▸ **Task statement**: Transcribe exactly the lines from the one containing "Click the 搜索" through the end of the entries, including both the first and the last, and nothing else.

▸ **Available records**:
###

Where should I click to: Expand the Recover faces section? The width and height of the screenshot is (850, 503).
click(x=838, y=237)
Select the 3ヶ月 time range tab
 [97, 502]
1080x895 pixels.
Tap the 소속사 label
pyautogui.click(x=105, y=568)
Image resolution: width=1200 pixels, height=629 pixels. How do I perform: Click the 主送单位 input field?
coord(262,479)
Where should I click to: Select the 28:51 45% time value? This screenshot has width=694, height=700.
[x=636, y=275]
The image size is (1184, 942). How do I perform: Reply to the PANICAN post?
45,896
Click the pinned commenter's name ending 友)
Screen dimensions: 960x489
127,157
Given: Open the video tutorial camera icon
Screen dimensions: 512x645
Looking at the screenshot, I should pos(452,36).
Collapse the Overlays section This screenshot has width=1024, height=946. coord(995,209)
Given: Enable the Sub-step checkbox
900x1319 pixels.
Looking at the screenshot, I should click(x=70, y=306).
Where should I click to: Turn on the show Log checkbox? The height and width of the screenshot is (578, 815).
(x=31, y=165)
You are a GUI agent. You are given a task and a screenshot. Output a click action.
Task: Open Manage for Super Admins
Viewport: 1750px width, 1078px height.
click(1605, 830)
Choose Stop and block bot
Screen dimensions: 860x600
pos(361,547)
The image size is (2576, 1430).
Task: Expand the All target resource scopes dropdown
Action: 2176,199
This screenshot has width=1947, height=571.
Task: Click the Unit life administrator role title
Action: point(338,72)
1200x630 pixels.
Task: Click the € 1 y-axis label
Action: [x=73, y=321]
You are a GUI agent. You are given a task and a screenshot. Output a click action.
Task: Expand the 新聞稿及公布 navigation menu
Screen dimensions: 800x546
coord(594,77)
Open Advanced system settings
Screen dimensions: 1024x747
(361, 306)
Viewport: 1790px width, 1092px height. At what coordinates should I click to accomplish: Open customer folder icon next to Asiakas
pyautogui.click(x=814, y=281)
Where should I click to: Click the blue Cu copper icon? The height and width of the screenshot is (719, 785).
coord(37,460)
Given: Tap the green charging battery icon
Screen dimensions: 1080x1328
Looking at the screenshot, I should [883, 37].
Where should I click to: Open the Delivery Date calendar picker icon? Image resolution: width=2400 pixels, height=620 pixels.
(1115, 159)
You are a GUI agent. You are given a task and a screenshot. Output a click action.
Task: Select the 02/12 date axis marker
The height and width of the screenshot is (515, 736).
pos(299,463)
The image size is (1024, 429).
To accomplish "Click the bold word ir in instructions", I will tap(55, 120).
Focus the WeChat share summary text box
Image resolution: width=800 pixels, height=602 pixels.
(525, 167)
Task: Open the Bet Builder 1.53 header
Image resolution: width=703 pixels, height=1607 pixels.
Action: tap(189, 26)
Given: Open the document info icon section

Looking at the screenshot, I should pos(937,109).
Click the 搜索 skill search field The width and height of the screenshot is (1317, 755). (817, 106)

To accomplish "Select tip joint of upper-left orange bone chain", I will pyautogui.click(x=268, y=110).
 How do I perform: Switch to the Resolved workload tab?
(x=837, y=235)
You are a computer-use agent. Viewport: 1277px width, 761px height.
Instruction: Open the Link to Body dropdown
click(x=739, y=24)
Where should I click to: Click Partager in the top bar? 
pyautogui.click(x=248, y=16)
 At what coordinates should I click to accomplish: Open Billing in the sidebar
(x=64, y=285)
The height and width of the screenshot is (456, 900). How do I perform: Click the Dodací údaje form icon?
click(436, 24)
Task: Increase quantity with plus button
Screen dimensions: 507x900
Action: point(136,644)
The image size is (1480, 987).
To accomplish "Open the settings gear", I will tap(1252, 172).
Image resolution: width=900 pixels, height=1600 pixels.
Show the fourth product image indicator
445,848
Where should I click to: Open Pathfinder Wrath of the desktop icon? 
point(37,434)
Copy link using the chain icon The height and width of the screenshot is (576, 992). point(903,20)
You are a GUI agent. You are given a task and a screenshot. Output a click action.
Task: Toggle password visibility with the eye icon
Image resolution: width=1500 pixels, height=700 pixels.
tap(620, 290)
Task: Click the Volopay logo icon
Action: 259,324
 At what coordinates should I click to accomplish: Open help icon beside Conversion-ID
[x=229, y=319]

###

▸ **Output**:
Click the 搜索 skill search field The width and height of the screenshot is (1317, 755). (817, 106)

To accomplish "Select tip joint of upper-left orange bone chain", I will pyautogui.click(x=268, y=110).
 How do I perform: Switch to the Resolved workload tab?
(x=837, y=235)
You are a computer-use agent. Viewport: 1277px width, 761px height.
Instruction: Open the Link to Body dropdown
click(x=739, y=24)
Where should I click to: Click Partager in the top bar? 
pyautogui.click(x=248, y=16)
 At what coordinates should I click to accomplish: Open Billing in the sidebar
(x=64, y=285)
The height and width of the screenshot is (456, 900). How do I perform: Click the Dodací údaje form icon?
click(436, 24)
Task: Increase quantity with plus button
Screen dimensions: 507x900
Action: point(136,644)
The image size is (1480, 987).
To accomplish "Open the settings gear", I will tap(1252, 172).
Image resolution: width=900 pixels, height=1600 pixels.
Show the fourth product image indicator
445,848
Where should I click to: Open Pathfinder Wrath of the desktop icon? 
point(37,434)
Copy link using the chain icon The height and width of the screenshot is (576, 992). point(903,20)
You are a GUI agent. You are given a task and a screenshot. Output a click action.
Task: Toggle password visibility with the eye icon
Image resolution: width=1500 pixels, height=700 pixels.
tap(620, 290)
Task: Click the Volopay logo icon
Action: 259,324
 At what coordinates should I click to accomplish: Open help icon beside Conversion-ID
[x=229, y=319]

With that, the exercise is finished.